[TASK ITEM]
Begin at the first line below and copy each line exactly, ending with the line where "Toggle the Auto-Accept" appears.

**** RECORDS FOR THIS TASK

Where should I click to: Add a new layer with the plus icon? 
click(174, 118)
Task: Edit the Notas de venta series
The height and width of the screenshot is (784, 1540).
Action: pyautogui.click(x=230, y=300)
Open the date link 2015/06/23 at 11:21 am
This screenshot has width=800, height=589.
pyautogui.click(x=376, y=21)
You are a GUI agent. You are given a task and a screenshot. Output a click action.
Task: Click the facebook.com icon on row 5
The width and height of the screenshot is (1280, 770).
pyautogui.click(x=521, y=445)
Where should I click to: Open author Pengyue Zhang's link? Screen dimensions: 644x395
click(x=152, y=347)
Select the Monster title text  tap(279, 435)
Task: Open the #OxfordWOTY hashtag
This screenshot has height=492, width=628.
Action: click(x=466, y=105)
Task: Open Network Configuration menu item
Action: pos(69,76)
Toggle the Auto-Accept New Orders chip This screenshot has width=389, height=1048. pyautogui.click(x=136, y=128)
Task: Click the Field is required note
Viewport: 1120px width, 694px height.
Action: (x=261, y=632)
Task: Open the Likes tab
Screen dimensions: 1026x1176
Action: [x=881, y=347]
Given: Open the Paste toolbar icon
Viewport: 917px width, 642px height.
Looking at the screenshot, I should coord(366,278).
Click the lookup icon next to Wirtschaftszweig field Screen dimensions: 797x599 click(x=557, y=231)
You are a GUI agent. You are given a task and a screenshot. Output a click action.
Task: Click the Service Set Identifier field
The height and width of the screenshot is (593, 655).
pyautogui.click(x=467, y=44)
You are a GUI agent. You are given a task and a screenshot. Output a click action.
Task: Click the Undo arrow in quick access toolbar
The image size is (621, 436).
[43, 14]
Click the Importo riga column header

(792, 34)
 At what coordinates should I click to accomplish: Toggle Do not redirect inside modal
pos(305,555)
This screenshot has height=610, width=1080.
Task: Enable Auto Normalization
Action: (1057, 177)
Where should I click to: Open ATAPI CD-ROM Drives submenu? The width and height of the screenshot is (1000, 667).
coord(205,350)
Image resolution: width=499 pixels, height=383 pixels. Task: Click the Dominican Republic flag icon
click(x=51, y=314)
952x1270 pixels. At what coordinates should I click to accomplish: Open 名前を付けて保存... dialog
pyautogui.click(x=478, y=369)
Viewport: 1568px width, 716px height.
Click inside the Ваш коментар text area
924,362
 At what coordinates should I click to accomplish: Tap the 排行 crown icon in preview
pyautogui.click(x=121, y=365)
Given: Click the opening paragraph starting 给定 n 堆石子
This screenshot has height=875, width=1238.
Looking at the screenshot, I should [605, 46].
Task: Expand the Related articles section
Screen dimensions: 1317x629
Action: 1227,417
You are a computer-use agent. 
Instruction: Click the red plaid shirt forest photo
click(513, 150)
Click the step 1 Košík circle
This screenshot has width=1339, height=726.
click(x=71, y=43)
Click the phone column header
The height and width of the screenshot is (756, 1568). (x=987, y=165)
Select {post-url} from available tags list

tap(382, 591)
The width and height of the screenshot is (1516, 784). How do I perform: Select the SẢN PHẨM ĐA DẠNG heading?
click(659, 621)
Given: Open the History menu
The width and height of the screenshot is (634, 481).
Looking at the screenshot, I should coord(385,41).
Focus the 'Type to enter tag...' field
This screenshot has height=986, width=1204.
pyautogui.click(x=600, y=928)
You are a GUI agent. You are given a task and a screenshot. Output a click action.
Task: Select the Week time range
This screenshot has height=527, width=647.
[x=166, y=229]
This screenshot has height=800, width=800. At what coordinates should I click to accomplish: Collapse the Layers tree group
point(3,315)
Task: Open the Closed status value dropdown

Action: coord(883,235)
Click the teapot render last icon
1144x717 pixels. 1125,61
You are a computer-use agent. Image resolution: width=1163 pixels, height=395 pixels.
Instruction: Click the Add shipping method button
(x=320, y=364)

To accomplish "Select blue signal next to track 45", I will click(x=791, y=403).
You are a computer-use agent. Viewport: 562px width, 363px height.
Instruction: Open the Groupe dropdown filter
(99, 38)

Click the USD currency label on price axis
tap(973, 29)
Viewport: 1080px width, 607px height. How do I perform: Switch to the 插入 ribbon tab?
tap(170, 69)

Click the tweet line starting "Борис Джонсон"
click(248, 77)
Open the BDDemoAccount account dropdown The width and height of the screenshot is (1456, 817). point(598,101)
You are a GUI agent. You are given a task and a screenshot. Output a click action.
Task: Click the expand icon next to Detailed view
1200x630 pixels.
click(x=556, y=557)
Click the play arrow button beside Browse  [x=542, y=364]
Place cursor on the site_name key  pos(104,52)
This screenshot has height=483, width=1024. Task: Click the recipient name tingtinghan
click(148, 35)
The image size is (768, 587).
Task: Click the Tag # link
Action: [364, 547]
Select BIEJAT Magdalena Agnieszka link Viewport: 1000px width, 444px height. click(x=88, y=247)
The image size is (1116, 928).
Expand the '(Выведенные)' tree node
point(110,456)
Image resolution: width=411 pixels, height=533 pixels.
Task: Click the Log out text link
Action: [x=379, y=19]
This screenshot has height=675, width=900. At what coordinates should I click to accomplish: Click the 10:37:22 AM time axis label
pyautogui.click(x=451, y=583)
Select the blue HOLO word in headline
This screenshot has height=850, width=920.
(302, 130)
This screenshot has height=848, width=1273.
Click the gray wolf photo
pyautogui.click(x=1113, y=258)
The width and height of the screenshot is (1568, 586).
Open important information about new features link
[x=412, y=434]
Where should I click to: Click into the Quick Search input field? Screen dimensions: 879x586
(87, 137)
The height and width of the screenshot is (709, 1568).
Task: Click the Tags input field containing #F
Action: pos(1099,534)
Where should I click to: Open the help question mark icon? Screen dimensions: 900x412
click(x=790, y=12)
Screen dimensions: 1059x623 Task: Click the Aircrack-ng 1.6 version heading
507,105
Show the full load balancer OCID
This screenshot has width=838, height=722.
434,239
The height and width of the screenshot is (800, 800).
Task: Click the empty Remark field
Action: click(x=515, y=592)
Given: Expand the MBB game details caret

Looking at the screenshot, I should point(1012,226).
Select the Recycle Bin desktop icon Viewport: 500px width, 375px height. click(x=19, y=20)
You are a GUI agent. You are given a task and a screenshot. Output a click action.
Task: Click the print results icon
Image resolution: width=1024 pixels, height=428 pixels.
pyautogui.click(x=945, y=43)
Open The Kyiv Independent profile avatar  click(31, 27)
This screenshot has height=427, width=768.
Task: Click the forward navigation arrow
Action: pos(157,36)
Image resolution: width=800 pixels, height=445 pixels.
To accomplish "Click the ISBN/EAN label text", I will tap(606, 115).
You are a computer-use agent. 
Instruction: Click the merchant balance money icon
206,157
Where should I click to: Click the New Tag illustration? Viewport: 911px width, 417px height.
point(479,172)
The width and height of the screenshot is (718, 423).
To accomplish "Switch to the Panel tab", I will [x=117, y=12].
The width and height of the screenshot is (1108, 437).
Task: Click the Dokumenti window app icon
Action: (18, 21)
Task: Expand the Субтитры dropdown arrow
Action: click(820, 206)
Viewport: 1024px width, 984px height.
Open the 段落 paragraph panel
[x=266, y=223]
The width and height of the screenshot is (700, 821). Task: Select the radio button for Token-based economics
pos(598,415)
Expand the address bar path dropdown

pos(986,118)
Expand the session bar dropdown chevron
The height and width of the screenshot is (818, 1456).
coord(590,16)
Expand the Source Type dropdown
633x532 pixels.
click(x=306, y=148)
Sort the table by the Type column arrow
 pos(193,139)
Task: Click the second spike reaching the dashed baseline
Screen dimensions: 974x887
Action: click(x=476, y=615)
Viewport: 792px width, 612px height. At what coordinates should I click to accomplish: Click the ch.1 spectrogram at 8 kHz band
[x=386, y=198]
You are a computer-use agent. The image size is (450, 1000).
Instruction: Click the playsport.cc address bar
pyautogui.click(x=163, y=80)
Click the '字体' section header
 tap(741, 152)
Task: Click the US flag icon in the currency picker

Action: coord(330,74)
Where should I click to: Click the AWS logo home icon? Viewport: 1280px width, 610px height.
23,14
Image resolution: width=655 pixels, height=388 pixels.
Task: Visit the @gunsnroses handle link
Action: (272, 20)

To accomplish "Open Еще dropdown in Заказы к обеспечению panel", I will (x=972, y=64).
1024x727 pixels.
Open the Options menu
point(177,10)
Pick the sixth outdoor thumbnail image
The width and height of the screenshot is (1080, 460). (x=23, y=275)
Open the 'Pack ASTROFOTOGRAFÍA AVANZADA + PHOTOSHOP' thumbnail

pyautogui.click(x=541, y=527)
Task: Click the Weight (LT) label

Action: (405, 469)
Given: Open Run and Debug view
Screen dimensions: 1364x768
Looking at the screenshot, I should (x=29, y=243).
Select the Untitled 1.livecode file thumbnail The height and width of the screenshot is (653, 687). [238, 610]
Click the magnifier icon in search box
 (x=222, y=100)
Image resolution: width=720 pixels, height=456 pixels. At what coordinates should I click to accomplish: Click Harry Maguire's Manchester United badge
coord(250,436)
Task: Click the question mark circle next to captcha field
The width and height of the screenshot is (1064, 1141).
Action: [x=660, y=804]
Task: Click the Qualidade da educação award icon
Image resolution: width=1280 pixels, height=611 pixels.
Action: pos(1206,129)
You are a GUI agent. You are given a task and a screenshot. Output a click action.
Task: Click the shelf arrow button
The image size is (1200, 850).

********

[RESULT BELOW]
Where should I click to: Add a new layer with the plus icon? 
click(174, 118)
Task: Edit the Notas de venta series
The height and width of the screenshot is (784, 1540).
Action: pyautogui.click(x=230, y=300)
Open the date link 2015/06/23 at 11:21 am
This screenshot has width=800, height=589.
pyautogui.click(x=376, y=21)
You are a GUI agent. You are given a task and a screenshot. Output a click action.
Task: Click the facebook.com icon on row 5
The width and height of the screenshot is (1280, 770).
pyautogui.click(x=521, y=445)
Where should I click to: Open author Pengyue Zhang's link? Screen dimensions: 644x395
click(x=152, y=347)
Select the Monster title text  tap(279, 435)
Task: Open the #OxfordWOTY hashtag
This screenshot has height=492, width=628.
Action: click(x=466, y=105)
Task: Open Network Configuration menu item
Action: pos(69,76)
Toggle the Auto-Accept New Orders chip This screenshot has width=389, height=1048. pyautogui.click(x=136, y=128)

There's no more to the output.